São os casos de Manuel Rabelais, ex-ministro da Comunicação Social, foi condenado por peculato e violação das normas de execução do plano e orçamento; Augusto Tomás, antigo ministro dos Transportes, recebeu uma sentença de 14 anos por peculato, branqueamento de capitais e associação criminosa; José Filomeno dos Santos (Zénu), ex-PCA do Fundo Soberano de Angola e filho do ex-Presidente José Eduardo dos Santos, foi condenado por fraude e peculato no caso dos “500 milhões de dólares”.
Ainda Isabel dos Santos, empresária e irmã de Zénu, continua sob investigação por práticas corruptas e desvio de fundos na Sonangol e outras holdings; Carlos São Vicente, empresário luso-angolano, condenado a nove anos de prisão e com os seus activos na Suíça a serem alvos da PGR.
Outros gestores públicos como Joaquim Sebastião, ex-director do INEA, é acusado desvio de fundos públicos e má gestão de recursos; Arcanjo do Nascimento, antigo embaixador de Angola na Etiópia, tem o acórdão agendado para o final deste mês, acusado de peculato; e Ernesto Kiteculo, ex-governador da Lunda-Sul, condenado a cinco anos de prisão por peculato e outros crimes.

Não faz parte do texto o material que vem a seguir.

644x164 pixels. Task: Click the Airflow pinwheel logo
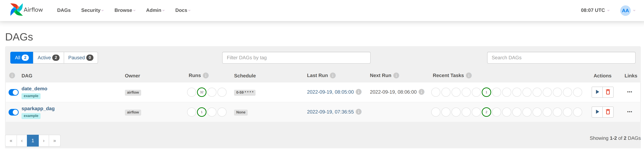[x=16, y=10]
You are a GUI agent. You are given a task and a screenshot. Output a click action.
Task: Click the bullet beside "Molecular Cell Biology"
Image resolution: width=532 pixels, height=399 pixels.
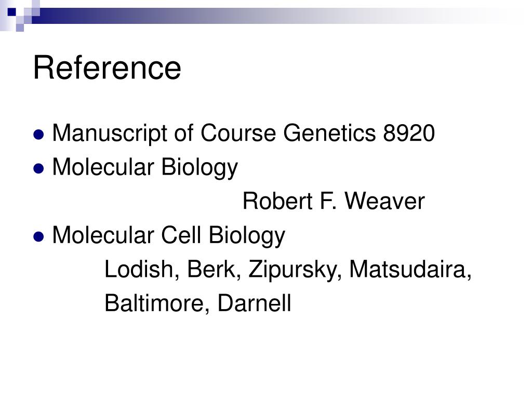click(38, 236)
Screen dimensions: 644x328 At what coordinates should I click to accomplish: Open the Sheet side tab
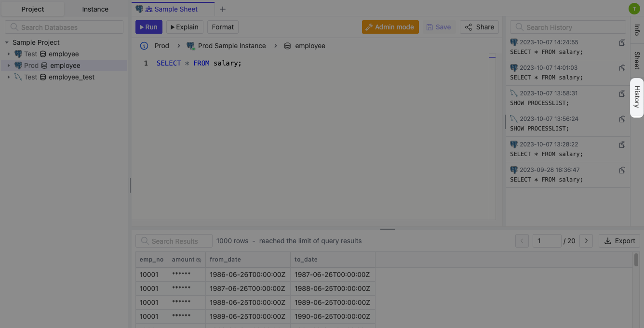(x=637, y=60)
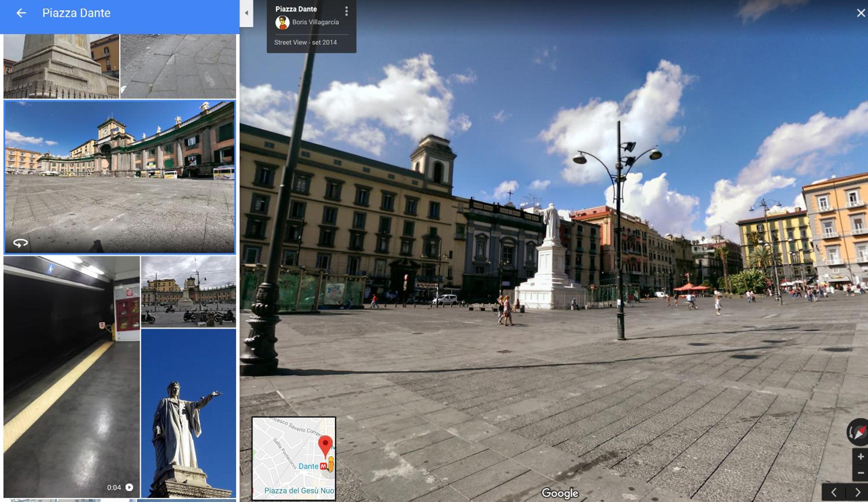Viewport: 868px width, 502px height.
Task: Go back using the Piazza Dante arrow
Action: coord(21,13)
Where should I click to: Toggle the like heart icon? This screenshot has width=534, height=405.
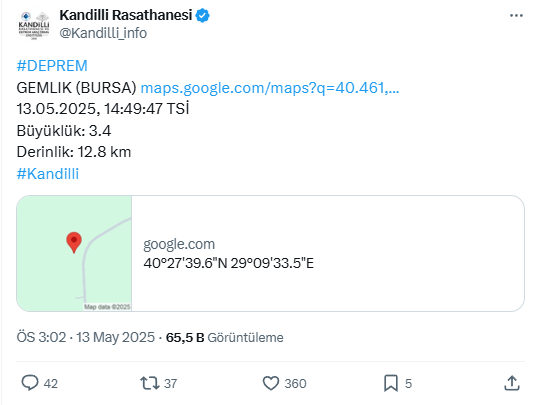point(271,383)
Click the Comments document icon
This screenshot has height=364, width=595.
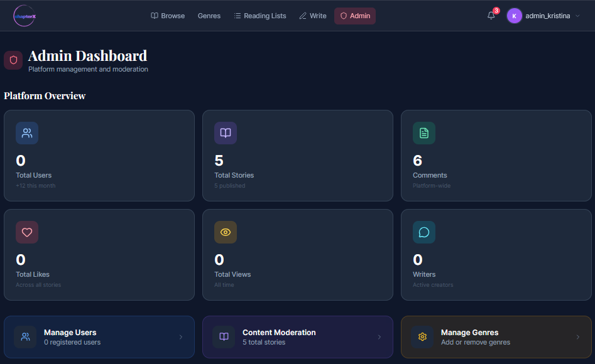424,133
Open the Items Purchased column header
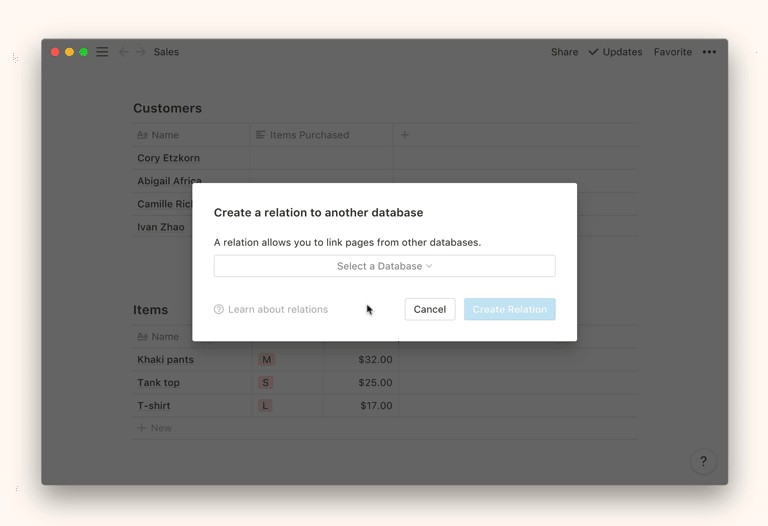The image size is (768, 526). tap(309, 135)
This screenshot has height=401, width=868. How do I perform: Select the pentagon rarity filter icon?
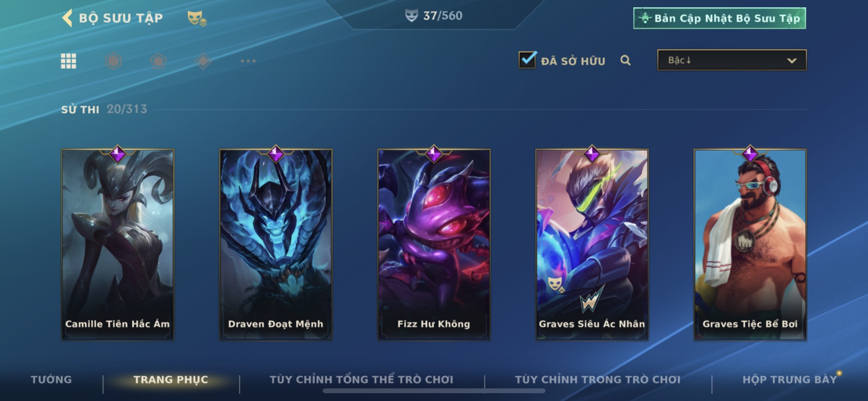click(x=158, y=61)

Desde 2017, medidas emergenciais, como a entrega voluntária de bens e a recuperação de activos, resultaram em progressos nos índices internacionais de percepção da corrupção, com Angola a subir da posição 167 em 2017 para a 116 em 2022. A ENAPREC visa consolidar estes ganhos e avançar com uma abordagem mais sistemática e integrada.